» **Aim of the task**:
Which lines in the records below contain the word "coordinates"? Copy each one out.
====
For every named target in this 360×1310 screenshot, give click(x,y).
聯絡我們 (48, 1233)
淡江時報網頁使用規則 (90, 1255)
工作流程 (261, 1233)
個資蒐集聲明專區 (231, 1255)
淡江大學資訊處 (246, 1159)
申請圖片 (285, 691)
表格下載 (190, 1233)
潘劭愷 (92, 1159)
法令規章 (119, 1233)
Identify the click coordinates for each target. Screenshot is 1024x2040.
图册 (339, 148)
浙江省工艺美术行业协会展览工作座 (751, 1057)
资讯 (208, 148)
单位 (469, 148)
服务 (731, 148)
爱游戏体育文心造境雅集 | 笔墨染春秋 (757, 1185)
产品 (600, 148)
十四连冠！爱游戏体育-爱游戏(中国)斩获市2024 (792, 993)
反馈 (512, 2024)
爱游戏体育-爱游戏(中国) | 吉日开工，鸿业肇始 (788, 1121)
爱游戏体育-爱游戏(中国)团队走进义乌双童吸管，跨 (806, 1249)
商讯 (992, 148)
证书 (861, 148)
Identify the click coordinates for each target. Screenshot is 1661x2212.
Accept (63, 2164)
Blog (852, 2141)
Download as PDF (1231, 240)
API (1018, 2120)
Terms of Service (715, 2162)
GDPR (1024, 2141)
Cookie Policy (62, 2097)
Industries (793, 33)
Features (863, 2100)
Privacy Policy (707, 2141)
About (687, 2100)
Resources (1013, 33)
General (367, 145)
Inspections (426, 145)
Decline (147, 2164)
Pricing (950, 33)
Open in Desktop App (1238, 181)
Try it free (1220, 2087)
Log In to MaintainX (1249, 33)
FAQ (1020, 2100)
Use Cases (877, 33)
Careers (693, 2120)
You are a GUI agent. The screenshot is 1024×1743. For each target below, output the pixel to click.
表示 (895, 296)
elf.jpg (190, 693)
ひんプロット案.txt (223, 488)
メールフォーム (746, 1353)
====
» **Written response**:
Identify the click coordinates for each target. Screenshot is 1024x2040.
Identify the click coordinates for each target. Screenshot is 1661x2212.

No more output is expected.